- **WORK ITEM**
For the listing that follows, give again exactly the lines from the one with "Open the しない auto-delete dropdown" to the one with "The width and height of the screenshot is (1067, 600).", including both.

- **SOURCE DATA**
=== Section Start ===

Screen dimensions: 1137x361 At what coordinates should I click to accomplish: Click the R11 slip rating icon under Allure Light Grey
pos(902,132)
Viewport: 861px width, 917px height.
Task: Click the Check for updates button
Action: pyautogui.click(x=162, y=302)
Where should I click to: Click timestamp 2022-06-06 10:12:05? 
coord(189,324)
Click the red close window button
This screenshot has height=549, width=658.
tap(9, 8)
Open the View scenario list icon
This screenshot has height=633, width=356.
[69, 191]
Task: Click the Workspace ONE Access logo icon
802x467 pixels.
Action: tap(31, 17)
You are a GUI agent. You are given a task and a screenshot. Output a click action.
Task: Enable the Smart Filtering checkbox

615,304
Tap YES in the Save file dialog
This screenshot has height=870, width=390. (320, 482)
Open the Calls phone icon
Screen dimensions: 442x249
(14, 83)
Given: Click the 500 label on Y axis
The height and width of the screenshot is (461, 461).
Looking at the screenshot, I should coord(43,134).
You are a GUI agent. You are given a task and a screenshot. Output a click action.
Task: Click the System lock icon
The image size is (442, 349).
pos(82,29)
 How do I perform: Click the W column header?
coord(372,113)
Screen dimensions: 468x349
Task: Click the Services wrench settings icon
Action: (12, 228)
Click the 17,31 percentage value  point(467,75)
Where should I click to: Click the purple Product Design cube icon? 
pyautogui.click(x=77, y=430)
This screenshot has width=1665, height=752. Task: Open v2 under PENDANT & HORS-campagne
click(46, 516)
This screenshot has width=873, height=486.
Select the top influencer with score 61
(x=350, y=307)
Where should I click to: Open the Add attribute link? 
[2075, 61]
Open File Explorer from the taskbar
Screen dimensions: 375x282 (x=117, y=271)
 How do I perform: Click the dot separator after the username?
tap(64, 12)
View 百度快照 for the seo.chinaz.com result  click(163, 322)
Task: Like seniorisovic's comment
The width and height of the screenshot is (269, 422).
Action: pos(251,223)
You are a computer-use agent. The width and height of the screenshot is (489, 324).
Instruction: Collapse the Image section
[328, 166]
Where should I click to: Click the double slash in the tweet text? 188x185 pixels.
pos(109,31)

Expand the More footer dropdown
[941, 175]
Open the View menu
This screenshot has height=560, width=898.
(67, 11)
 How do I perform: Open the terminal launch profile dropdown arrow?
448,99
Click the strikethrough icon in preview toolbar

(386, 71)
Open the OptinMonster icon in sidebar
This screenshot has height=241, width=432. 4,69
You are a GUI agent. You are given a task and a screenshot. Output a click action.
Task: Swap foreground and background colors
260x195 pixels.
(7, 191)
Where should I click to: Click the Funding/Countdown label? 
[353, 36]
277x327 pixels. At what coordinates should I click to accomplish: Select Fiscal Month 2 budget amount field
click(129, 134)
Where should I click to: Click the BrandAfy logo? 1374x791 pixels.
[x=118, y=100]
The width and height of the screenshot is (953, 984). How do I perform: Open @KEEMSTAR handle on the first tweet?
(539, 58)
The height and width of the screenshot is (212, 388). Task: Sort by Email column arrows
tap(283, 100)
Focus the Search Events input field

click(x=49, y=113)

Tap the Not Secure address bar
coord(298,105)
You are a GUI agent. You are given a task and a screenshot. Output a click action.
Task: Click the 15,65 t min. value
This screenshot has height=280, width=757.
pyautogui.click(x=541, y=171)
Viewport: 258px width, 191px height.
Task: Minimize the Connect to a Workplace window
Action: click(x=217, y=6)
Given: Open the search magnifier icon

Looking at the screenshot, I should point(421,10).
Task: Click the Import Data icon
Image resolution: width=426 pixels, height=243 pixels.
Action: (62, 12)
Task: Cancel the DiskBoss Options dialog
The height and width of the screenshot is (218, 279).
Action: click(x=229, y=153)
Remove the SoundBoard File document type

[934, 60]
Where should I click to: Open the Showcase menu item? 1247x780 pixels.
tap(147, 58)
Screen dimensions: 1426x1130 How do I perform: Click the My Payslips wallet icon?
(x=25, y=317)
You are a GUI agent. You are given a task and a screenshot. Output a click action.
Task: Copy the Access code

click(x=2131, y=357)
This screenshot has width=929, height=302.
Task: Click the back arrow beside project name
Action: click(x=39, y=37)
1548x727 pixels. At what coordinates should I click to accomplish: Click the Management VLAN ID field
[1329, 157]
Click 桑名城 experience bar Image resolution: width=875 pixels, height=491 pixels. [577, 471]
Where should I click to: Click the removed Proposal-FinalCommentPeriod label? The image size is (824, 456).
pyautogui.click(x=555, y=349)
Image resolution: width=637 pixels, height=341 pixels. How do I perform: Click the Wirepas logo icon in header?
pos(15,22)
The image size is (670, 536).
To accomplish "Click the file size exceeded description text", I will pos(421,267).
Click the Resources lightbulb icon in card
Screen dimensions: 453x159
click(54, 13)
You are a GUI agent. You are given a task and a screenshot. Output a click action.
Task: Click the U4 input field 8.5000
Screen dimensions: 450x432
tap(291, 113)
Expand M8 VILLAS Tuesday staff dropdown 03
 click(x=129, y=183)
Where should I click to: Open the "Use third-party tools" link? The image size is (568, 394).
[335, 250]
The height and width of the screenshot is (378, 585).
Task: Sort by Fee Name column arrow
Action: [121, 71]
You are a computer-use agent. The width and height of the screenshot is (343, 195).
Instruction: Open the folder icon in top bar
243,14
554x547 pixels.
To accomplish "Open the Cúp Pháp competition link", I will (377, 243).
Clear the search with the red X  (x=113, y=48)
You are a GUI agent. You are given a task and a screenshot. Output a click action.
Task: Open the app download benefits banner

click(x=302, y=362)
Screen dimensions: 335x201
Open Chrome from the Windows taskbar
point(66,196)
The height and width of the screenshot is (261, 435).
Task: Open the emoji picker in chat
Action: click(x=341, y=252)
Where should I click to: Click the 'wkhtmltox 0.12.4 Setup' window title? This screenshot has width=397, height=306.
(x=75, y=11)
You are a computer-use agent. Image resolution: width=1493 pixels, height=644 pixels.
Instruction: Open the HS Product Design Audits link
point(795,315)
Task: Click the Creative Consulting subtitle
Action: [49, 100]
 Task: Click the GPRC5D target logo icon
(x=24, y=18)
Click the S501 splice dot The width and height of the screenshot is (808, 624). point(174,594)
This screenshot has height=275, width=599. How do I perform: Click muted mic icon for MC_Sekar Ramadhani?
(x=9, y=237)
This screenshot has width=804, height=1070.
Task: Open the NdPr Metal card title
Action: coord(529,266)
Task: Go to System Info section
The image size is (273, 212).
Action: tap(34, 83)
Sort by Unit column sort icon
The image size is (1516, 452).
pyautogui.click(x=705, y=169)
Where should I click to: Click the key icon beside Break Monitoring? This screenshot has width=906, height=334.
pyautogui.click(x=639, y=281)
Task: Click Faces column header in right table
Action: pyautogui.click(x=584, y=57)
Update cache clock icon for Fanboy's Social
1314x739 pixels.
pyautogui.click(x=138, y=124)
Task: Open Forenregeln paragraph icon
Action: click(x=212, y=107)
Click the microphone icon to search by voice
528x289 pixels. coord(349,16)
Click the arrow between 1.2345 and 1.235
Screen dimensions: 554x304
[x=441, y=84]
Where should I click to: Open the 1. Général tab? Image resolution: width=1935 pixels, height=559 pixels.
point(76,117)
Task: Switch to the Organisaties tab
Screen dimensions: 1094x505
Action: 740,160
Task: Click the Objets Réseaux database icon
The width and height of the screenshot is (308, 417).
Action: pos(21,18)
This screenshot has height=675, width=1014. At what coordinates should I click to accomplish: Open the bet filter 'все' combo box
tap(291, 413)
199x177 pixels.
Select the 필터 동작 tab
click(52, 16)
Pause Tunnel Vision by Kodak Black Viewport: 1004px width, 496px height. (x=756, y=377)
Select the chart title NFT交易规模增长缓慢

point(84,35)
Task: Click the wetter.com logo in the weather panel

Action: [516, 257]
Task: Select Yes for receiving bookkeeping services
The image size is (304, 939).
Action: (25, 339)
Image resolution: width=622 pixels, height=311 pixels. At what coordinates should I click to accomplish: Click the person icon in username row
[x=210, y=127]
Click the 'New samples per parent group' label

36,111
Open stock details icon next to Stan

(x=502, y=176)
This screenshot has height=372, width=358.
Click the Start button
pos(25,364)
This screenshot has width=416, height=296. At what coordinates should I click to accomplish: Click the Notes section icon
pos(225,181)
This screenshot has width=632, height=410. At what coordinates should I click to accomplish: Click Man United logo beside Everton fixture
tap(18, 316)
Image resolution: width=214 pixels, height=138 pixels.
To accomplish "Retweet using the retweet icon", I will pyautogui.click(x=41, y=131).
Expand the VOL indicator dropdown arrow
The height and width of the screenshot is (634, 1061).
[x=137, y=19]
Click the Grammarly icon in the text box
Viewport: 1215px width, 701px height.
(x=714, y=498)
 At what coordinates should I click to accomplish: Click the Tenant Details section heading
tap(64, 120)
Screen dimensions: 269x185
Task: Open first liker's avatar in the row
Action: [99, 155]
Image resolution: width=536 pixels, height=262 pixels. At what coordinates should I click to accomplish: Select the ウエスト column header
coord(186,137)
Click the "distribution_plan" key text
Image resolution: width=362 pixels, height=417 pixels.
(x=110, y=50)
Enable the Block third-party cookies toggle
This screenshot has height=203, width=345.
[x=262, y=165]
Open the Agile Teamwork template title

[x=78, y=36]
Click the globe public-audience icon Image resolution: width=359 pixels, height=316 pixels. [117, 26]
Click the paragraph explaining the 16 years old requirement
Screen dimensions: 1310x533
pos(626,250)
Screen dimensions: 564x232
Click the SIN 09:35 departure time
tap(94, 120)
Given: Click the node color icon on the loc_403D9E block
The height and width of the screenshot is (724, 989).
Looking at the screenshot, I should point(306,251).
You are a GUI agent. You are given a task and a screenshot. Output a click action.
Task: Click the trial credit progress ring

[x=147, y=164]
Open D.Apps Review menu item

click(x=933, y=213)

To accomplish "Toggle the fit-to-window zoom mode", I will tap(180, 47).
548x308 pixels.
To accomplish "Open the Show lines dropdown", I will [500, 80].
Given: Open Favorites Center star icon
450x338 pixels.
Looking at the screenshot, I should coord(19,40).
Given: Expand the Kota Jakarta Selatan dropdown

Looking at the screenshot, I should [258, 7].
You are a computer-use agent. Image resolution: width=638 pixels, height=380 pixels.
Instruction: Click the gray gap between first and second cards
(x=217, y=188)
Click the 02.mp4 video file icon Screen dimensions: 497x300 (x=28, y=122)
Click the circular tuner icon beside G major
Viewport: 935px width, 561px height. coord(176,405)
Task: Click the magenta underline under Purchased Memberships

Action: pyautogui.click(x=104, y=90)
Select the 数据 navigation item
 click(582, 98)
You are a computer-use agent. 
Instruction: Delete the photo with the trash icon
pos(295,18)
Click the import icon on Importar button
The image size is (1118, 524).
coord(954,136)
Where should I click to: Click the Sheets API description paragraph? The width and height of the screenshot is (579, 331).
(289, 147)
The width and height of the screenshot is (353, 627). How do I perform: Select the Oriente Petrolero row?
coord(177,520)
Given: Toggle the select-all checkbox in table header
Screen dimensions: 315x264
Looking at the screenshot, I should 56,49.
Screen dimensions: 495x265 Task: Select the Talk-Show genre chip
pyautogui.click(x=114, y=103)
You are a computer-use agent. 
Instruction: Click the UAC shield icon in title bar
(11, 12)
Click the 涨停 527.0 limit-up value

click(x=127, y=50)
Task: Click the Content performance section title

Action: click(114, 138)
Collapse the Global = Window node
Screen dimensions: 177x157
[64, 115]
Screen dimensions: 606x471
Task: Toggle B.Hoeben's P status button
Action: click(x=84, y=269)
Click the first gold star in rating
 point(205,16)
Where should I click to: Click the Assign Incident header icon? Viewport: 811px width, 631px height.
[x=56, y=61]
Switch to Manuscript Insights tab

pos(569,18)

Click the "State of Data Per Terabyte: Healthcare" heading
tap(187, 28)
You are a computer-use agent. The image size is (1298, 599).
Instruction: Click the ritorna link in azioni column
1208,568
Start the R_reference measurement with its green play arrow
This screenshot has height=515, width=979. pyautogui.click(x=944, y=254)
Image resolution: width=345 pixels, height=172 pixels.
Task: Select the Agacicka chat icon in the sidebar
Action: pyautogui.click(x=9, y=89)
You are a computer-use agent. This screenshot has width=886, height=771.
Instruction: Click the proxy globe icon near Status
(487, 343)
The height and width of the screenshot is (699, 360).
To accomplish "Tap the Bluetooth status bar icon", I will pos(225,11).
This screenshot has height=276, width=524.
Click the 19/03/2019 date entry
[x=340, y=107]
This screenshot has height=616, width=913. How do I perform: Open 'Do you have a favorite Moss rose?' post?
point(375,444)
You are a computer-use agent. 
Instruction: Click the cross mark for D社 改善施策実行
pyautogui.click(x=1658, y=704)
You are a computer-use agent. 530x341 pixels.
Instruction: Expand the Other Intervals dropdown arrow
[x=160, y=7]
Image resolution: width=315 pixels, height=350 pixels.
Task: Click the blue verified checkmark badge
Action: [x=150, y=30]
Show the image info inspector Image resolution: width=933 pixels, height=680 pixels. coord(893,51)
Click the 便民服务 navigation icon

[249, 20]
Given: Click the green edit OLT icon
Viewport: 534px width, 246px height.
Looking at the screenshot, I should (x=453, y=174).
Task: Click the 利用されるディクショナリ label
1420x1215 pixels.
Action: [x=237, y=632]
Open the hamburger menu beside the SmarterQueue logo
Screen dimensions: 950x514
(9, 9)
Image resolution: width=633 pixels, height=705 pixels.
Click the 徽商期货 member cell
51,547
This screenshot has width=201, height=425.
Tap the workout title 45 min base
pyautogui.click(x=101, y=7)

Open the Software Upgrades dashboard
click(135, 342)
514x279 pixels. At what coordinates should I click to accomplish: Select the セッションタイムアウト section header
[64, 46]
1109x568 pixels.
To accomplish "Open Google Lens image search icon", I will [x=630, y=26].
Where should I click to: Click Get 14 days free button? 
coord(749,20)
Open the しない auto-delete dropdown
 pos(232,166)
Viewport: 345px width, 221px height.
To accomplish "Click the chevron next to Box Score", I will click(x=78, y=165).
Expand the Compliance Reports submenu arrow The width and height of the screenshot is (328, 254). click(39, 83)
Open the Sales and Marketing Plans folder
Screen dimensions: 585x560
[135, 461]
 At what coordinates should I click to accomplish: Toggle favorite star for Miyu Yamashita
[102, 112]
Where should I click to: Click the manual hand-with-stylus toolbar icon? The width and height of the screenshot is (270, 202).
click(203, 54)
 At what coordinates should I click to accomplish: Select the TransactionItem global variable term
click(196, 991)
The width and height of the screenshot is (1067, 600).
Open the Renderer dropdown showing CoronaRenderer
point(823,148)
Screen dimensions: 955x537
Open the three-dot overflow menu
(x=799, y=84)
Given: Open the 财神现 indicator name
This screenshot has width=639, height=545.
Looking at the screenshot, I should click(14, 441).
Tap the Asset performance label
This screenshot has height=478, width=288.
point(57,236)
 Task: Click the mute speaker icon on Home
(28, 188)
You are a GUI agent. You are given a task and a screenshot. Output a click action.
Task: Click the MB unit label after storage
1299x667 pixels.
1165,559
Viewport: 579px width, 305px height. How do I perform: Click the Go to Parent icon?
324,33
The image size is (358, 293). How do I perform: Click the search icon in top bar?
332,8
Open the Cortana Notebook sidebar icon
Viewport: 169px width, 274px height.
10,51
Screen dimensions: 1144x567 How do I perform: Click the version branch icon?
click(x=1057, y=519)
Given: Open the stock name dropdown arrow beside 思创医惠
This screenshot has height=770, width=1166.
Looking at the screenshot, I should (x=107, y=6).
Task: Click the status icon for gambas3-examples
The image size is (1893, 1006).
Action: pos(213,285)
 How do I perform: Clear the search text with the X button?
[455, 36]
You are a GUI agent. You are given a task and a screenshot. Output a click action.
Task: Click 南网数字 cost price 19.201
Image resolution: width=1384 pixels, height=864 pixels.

=== Section End ===

- **SOLVED PROBLEM**
Open the しない auto-delete dropdown
 pos(232,166)
Viewport: 345px width, 221px height.
To accomplish "Click the chevron next to Box Score", I will click(x=78, y=165).
Expand the Compliance Reports submenu arrow The width and height of the screenshot is (328, 254). click(39, 83)
Open the Sales and Marketing Plans folder
Screen dimensions: 585x560
[135, 461]
 At what coordinates should I click to accomplish: Toggle favorite star for Miyu Yamashita
[102, 112]
Where should I click to: Click the manual hand-with-stylus toolbar icon? The width and height of the screenshot is (270, 202).
click(203, 54)
 At what coordinates should I click to accomplish: Select the TransactionItem global variable term
click(196, 991)
The width and height of the screenshot is (1067, 600).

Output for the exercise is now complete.